Audio-Enhanced Vision-Language Modeling with Latent Space Broadening for High Quality Data Expansion

TL;DR

This work tackles data efficiency and multimodal fusion in large-scale vision-language systems by addressing the shortcomings of traditional uncertainty-based active learning. It introduces kNN-based Latent Space Broadening (LSB) with a Lookalike Threshold (LT) to enrich the pool of informative, hard samples in the latent embedding space, and a Vision-Language Modeling with Audio Enhancement (VLMAE) that enables effective audio-VL cross-modal interaction via a learnable attention mechanism.

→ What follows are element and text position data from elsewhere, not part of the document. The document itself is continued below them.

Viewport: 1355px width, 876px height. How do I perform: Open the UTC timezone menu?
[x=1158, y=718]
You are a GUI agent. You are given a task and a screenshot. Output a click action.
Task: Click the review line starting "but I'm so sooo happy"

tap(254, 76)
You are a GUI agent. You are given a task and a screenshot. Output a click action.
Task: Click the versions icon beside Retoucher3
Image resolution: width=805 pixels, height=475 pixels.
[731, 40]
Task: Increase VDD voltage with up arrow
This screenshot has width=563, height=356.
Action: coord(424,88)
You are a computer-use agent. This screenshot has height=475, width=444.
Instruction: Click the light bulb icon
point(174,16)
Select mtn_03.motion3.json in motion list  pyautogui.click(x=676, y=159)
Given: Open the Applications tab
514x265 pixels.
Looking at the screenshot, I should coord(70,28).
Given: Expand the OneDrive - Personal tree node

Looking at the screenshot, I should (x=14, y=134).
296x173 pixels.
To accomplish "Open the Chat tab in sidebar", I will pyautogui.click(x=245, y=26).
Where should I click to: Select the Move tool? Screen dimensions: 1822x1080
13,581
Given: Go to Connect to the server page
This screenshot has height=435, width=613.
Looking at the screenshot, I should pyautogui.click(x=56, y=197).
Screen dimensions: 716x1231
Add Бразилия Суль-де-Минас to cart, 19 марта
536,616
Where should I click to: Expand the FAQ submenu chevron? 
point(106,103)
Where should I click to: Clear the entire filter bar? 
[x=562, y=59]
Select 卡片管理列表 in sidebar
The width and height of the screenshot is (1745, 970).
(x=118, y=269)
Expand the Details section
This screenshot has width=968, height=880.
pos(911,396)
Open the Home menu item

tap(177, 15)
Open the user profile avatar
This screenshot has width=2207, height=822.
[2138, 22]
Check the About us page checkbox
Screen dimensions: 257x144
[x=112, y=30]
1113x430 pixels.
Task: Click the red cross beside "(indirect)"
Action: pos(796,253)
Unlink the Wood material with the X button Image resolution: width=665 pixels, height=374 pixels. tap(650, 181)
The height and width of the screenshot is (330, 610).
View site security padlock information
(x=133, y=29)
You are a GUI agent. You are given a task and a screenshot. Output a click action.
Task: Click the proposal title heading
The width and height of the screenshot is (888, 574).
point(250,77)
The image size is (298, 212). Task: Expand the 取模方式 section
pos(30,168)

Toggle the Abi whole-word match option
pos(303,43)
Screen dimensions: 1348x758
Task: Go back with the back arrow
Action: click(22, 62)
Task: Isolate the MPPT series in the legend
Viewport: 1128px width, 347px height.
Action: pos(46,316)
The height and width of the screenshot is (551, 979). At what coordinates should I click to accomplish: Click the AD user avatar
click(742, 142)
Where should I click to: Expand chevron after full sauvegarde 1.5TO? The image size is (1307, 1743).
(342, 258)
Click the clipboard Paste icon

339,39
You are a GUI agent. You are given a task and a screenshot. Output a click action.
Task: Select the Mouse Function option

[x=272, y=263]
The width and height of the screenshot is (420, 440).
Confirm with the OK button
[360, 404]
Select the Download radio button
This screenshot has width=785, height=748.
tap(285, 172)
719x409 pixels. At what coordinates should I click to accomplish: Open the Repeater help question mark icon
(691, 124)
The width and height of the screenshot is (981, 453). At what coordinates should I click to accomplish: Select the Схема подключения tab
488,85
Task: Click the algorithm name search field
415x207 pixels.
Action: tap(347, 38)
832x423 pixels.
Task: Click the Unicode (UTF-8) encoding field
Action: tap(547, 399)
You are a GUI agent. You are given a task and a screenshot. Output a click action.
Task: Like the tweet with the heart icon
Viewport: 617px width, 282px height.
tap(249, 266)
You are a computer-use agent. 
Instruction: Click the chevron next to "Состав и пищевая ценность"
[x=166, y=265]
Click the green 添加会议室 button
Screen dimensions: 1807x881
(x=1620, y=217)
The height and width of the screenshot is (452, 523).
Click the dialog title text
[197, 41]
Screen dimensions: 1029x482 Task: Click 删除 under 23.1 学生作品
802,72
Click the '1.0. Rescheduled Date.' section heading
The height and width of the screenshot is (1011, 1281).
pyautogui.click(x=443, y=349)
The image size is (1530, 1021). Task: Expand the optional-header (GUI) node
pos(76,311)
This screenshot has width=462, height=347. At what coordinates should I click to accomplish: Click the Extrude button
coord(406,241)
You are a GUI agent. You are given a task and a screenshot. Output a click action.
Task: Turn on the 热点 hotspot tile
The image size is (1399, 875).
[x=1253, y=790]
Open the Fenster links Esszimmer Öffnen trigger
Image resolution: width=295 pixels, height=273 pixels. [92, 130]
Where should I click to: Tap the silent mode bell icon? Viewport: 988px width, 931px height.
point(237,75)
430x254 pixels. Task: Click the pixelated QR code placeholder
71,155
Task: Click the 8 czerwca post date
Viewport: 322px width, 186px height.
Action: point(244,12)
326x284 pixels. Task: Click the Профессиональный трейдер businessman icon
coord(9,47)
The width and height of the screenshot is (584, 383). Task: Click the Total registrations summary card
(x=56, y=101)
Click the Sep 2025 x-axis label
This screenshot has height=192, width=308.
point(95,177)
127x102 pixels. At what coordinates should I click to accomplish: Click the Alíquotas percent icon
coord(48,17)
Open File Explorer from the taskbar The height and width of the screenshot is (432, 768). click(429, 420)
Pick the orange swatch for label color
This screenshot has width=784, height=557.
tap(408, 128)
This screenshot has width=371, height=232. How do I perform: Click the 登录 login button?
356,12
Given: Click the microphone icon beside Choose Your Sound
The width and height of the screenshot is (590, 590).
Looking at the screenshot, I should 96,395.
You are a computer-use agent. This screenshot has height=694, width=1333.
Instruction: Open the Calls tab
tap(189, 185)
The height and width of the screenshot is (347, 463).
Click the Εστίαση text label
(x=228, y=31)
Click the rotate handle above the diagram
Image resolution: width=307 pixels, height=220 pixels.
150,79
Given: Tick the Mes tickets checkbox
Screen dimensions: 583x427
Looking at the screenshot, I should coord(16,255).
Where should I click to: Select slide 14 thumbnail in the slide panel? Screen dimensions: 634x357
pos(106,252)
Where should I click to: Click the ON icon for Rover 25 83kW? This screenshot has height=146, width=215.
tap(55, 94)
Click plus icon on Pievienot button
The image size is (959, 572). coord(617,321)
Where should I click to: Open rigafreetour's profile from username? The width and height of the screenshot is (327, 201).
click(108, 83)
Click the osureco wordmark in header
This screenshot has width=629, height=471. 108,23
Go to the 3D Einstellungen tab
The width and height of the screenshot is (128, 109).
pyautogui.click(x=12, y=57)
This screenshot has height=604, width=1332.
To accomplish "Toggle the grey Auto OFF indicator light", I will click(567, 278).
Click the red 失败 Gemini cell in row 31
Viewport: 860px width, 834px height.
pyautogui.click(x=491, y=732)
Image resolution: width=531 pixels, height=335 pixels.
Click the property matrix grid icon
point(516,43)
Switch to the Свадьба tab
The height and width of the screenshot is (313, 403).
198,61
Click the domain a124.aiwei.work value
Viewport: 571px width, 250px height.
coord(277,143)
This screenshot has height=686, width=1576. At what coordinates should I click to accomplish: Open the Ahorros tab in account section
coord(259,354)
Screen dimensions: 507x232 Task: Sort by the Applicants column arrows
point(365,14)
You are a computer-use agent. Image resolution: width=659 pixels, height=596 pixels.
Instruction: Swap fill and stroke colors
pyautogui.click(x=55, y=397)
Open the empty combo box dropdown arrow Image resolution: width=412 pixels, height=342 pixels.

The authors demonstrate, across three production tasks, that LSB-LT improves annotation quality and model performance, while VLMAE provides robust audio-augmented VL fusion, leading to measurable online gains in revenue and content-safety metrics. The proposed approach yields substantial practical impact by improving data efficiency and delivering better cross-modal content understanding in industry-scale systems.

Abstract

Transformer-based multimodal models are widely used in industrial-scale recommendation, search, and advertising systems for content understanding and relevance ranking. Enhancing labeled training data quality and cross-modal fusion significantly improves model performance, influencing key metrics such as quality view rates and ad revenue. High-quality annotations are crucial for advancing content modeling, yet traditional statistical-based active learning (AL) methods face limitations: they struggle to detect overconfident misclassifications and are less effective in distinguishing semantically similar items in deep neural networks. Additionally, audio information plays an increasing role, especially in short-video platforms, yet most pre-trained multimodal architectures primarily focus on text and images. While training from scratch across all three modalities is possible, it sacrifices the benefits of leveraging existing pre-trained visual-language (VL) and audio models. To address these challenges, we propose kNN-based Latent Space Broadening (LSB) to enhance AL efficiency and Vision-Language Modeling with Audio Enhancement (VLMAE), a mid-fusion approach integrating audio into VL models. This system deployed in production systems, leading to significant business gains.

Paper Structure

This paper contains 26 sections, 12 equations, 2 figures, 5 tables, 1 algorithm.

Figures (2)

  • Figure 1: Active Learning Pipeline with kNN-based LSB under LT. In this pipeline, candidate samples are randomly selected from impression logs, and a set of seed badcases are selected by comparing the human annotation and the vision-language transformer (VLT) model prediction. Based on kNN, seed badcases are expanded by choosing samples from candidate set which have the closest hidden embeddings. The broadened set is further filtered through a binary-class lookalike model given a LT value. The resulting badcases are then mixed with statistical-AL-selected candidates, forming the dataset for annotation for next round of VLT model updates.
  • Figure 2: Vision-Language Modeling with Audio Enhancement (VLMAE) where a learnable attention layer is introduced to improve the fusion between audio and VL information. This enables the model to effectively fit and recognize audio modality features.